Find every line in the data below that contains the string "Fill", matching case exactly, and copy each of those lines.

Collected data:
- - - - - - -

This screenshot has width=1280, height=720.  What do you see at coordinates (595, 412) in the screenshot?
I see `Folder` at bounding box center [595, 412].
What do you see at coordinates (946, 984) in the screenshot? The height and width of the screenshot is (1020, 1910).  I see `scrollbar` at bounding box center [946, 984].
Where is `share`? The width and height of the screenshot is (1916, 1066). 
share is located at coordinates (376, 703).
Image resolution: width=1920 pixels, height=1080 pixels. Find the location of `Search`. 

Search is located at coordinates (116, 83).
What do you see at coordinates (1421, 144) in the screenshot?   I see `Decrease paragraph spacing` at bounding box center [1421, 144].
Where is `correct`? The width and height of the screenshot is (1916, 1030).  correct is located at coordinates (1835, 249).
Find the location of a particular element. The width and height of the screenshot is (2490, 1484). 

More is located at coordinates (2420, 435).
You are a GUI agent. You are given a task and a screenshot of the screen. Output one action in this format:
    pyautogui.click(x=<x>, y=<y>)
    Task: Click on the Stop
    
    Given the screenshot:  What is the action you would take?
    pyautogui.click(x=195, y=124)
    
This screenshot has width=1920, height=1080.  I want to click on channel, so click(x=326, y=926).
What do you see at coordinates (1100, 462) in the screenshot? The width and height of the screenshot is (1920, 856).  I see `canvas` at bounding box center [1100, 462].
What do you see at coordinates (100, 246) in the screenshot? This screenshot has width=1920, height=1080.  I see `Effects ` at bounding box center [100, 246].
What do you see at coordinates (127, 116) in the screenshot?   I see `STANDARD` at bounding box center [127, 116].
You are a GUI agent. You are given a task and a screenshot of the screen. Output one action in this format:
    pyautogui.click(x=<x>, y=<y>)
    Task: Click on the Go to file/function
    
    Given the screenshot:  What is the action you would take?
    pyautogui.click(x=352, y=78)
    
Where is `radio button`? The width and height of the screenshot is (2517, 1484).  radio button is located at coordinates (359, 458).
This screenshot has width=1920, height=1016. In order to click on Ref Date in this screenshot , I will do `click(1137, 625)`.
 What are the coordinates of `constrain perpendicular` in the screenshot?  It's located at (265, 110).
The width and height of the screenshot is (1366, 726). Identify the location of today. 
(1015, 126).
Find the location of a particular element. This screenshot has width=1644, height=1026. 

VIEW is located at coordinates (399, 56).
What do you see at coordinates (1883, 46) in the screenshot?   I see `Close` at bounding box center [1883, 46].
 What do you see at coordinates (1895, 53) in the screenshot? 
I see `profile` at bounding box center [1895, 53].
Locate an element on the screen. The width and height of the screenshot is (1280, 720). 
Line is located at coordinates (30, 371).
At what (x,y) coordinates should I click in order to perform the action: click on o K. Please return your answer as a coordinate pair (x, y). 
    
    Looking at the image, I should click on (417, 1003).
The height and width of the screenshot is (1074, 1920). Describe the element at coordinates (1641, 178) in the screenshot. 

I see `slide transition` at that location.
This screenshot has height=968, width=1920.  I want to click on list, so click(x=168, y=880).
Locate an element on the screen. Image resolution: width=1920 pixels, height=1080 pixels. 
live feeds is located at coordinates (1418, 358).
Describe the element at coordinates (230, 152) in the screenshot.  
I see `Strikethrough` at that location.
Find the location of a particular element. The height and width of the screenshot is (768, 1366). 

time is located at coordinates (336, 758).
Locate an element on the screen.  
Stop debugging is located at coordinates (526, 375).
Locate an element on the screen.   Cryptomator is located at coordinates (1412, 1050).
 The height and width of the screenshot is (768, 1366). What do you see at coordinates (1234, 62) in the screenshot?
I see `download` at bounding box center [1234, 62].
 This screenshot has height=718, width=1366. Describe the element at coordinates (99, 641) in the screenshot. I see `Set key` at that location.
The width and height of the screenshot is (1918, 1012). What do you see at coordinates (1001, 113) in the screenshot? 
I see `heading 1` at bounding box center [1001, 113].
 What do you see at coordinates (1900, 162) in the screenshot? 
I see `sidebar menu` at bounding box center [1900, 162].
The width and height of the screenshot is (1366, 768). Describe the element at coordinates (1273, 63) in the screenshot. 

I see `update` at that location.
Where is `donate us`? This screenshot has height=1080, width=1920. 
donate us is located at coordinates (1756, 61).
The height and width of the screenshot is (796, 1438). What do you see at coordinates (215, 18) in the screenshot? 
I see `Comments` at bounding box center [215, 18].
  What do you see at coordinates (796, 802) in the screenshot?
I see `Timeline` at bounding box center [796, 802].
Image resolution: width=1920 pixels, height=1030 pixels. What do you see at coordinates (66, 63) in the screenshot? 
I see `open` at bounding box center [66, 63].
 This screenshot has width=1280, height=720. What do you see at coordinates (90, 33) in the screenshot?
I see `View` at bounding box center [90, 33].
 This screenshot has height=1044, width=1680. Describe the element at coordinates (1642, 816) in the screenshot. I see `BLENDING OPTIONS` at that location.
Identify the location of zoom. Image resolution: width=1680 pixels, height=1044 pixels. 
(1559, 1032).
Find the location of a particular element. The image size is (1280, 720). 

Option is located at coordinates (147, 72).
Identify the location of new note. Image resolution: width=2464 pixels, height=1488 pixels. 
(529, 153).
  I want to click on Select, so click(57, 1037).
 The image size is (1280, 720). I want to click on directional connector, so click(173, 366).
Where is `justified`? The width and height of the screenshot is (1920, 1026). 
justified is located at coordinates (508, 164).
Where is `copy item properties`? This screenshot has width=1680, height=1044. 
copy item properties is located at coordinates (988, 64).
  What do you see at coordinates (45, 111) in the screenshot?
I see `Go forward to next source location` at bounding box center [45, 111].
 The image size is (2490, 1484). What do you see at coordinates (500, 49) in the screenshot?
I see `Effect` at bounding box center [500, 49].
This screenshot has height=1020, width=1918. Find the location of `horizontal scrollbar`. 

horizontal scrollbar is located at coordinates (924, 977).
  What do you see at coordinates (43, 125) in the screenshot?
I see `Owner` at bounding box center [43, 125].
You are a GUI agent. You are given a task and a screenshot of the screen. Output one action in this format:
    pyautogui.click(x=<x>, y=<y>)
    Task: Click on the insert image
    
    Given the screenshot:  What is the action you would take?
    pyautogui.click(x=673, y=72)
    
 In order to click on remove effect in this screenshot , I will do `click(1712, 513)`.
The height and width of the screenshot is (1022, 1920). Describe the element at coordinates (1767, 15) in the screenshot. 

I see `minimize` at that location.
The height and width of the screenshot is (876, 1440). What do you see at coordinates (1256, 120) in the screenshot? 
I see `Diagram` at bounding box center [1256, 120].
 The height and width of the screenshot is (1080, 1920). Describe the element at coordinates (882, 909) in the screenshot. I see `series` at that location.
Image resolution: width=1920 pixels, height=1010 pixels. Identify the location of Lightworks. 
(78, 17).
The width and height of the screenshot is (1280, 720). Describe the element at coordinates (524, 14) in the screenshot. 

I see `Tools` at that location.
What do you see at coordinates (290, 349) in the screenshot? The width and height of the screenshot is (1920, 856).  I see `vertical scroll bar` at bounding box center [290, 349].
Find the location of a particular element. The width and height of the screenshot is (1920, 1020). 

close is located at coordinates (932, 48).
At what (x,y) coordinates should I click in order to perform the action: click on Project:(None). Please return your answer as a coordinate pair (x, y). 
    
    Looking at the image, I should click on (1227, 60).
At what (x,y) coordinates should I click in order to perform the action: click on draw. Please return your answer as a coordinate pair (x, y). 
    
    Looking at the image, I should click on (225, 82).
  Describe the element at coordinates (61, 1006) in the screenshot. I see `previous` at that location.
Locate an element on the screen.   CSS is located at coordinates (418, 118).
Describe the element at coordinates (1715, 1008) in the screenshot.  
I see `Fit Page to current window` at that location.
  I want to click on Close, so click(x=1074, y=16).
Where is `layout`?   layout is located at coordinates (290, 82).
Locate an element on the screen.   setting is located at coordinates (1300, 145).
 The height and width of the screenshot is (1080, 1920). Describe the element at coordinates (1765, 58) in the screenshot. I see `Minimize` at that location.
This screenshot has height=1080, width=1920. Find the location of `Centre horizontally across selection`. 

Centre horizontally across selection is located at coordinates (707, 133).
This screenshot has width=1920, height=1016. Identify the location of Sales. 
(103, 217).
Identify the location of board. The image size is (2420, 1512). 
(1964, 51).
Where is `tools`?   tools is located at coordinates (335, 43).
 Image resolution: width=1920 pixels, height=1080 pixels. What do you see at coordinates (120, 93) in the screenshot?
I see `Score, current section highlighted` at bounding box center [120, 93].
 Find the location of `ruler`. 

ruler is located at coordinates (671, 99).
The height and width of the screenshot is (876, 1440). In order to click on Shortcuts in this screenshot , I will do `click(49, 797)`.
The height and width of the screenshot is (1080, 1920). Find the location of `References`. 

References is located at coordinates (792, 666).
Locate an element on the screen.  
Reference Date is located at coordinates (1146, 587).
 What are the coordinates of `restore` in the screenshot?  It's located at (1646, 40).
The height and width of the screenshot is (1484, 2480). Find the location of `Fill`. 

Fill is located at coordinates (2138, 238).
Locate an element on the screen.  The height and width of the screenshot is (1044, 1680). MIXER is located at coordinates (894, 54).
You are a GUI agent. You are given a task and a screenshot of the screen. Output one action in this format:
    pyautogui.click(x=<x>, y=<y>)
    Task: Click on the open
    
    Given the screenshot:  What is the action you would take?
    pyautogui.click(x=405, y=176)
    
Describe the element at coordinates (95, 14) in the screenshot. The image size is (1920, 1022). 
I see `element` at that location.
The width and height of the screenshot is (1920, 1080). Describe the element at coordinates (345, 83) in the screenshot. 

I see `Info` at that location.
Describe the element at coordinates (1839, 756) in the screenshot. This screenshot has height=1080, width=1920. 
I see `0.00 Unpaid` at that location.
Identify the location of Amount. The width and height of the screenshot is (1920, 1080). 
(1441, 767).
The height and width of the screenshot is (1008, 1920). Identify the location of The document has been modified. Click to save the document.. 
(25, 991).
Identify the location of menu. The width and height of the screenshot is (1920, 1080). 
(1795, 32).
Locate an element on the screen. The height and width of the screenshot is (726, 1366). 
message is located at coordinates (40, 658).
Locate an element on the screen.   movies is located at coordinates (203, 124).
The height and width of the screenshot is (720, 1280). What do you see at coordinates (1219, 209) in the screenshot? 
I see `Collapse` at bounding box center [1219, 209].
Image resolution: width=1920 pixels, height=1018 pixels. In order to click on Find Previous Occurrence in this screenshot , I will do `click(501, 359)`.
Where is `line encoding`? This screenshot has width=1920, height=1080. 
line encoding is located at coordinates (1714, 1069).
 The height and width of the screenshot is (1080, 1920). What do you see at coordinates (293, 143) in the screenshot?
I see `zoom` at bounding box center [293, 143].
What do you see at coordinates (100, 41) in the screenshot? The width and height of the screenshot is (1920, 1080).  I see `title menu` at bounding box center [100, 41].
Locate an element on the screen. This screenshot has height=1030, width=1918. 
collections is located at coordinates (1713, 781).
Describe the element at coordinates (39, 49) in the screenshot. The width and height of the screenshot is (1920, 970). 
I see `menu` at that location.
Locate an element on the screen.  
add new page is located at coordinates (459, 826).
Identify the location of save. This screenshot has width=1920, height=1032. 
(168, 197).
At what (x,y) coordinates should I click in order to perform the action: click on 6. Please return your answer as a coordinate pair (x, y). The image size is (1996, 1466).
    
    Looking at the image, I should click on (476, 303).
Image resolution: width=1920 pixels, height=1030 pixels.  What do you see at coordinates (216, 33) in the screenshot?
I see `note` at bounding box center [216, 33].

- - - - - - -

§ **Full answer**
The height and width of the screenshot is (1484, 2480). Find the location of `Fill`. 
Fill is located at coordinates (2138, 238).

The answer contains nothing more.